Levas views Olympian, which harks back to his kitchen table in 2003, as a long, sweeping score, eight years in the making.

The People Equation
Levas acknowledges that there were mistakes—or at least, lessons to be learned—along the way. From Olympian’s humble beginnings in Levas’ Fort Lauderdale, Florida, home, through to 2007, he struggled with finding the right people and technology with which to surround himself. He had a vision of what he wanted, but reality was simply not matching the dream. Getting that “people equation” correct was proving more challenging than he had anticipated. So Levas decided to clean house and start anew.

“I realized that in order for me to go forward and realize my dream, I really needed to bring in superior quality people, and to be very specific in knowing who and what to target,” Levas says.
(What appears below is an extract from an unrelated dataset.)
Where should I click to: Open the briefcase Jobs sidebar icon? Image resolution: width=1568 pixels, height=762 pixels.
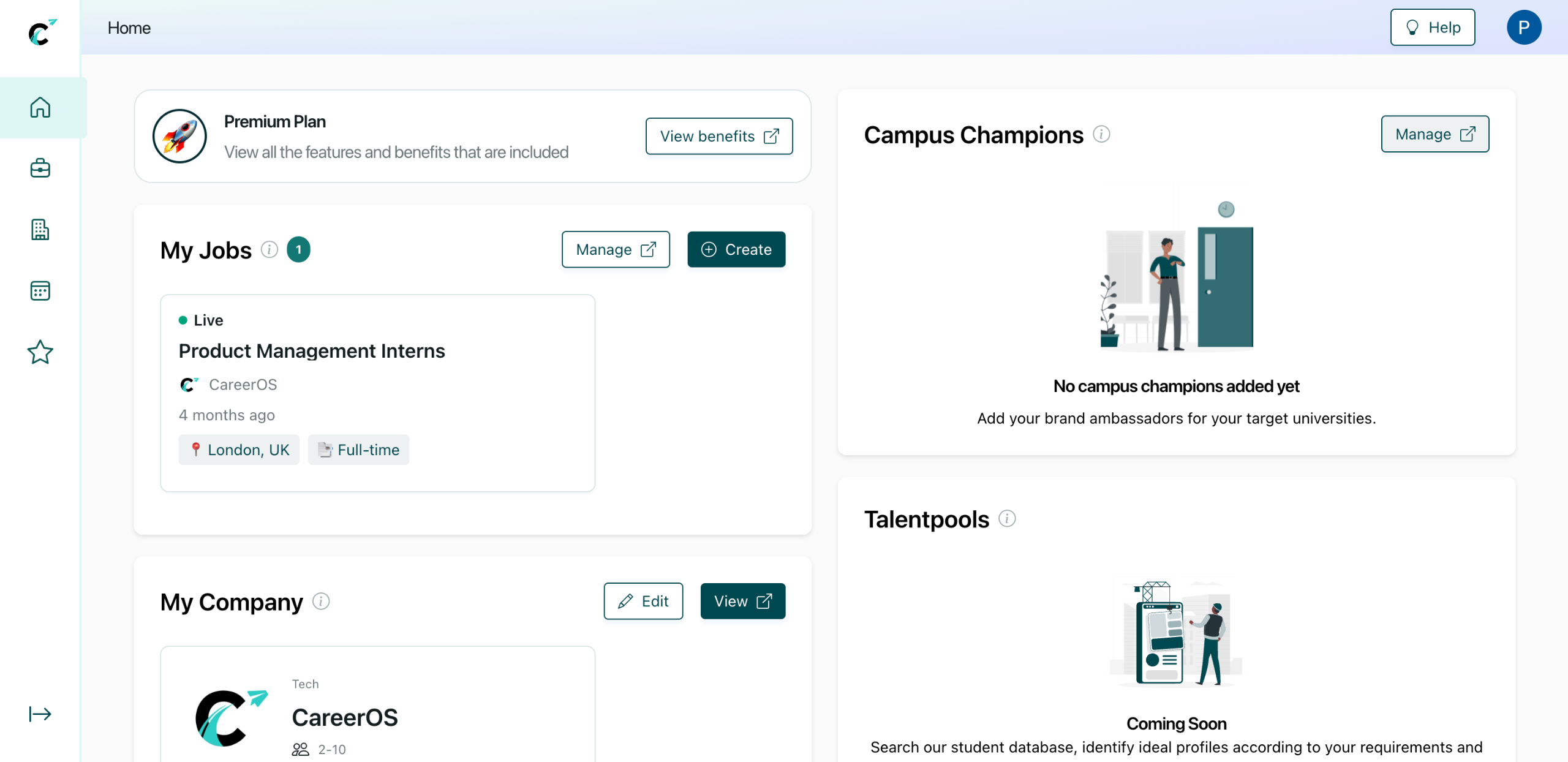point(40,168)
First, he went out and nabbed Evelyn Journet to run Olympian’s administration. And earlier this year he tapped Mark Krill as Olympian’s chief marketing officer.
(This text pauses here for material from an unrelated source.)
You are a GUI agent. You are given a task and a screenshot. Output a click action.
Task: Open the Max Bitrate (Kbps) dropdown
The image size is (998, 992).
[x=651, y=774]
But since Olympian is an investment firm, the puzzle wasn’t complete until Levas coaxed Arun Kaul, a co-founder of Hillsdale Investment Management, to join him at Olympian, where their minds and trading experience combined to bring about a renaissance, as Levas describes it.
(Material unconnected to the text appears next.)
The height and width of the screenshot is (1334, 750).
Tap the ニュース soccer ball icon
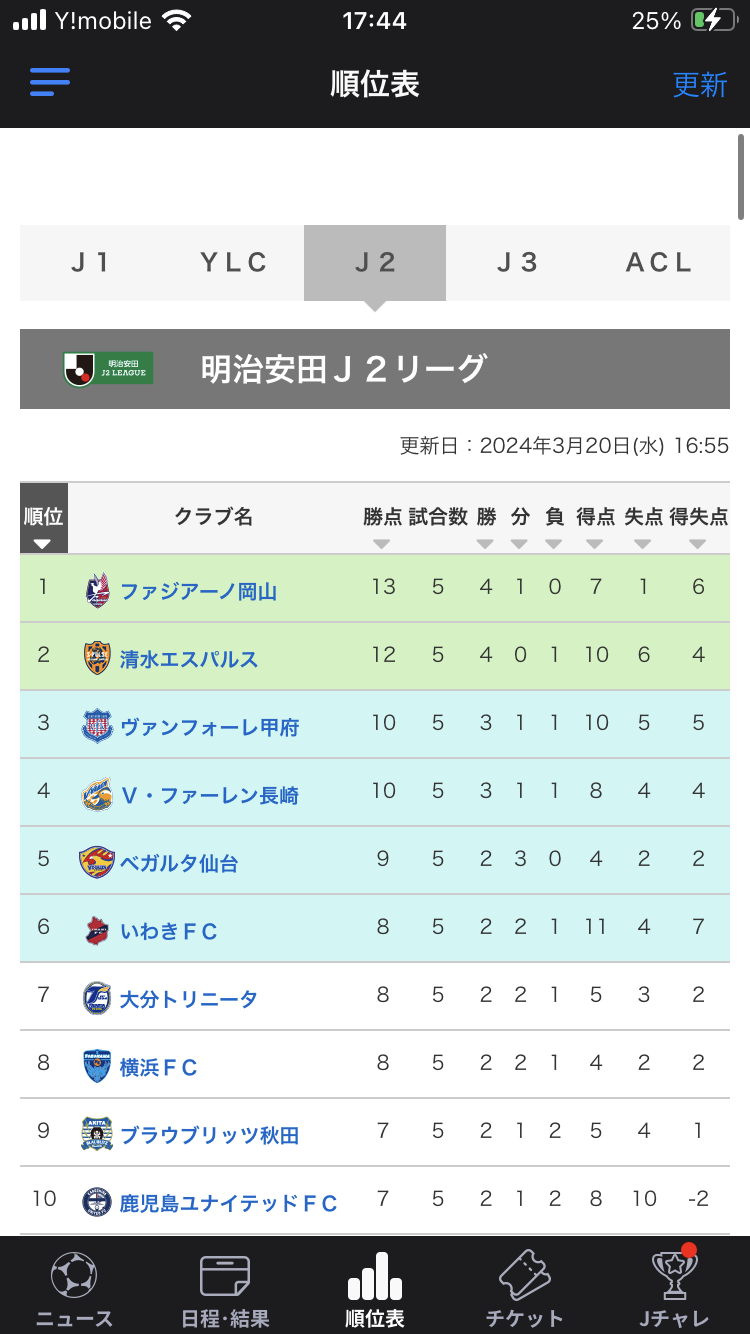pyautogui.click(x=74, y=1275)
“I really felt that our weakness as a firm—and I’m being very honest here—was that I didn’t have a sales and marketing person and I didn’t have an equal, someone like Arun, next to me,” Levas says. “By bringing in Mark and Arun, we are now making the weakness our strength so that we can go forward and be the firm that I envision us to be.”

Levas gave up his title as chief investment officer and handed over the operational side of the business to Kaul, who started at the firm this past September.

Back in 1996, Kaul joined forces with Christopher Guthrie to start Hillsdale. The two opened the fund with $2 million under management, which, over the next 15 years, grew to more than $500 million. When Hillsdale, based in Toronto, started, it was almost entirely focused on alternative strategies. But by 2011, the firm had shifted to become an almost exclusively long-only shop.

Kaul wanted to be in the alternatives space—he views it as a better way to manage money in terms of being able to hedge positions and move market exposures accordingly. He spent the next year or so testing the waters and meeting with hedge fund managers and a number of endowments.

Kaul and Levas had known each other for a few years after meeting at a conference at Harvard University. They had kept in touch and over dinner in New York City, Levas offered Arun the opportunity to swap chilly Toronto for sunny South Florida. They spent the next three months discussing their investment strategies, and found they had complementary trading skill sets.

“There was a motivation to do something different,” Kaul says. “I wanted to be involved in growing a firm as opposed to only focusing on the money management side. There aren’t a lot of those kinds of opportunities and it’s contingent on the partner and being able to get along with that person.”

The Tech Equation
Kaul has also been integral in upgrading Olympian’s technology. While at Hillsdale, he had built everything and rarely employed the help of third parties. But at Olympian, a firm that has less than $100 million under management, according to Levas, the team decided that it would be best to tap into the vendor community to build a multi-asset trading platform.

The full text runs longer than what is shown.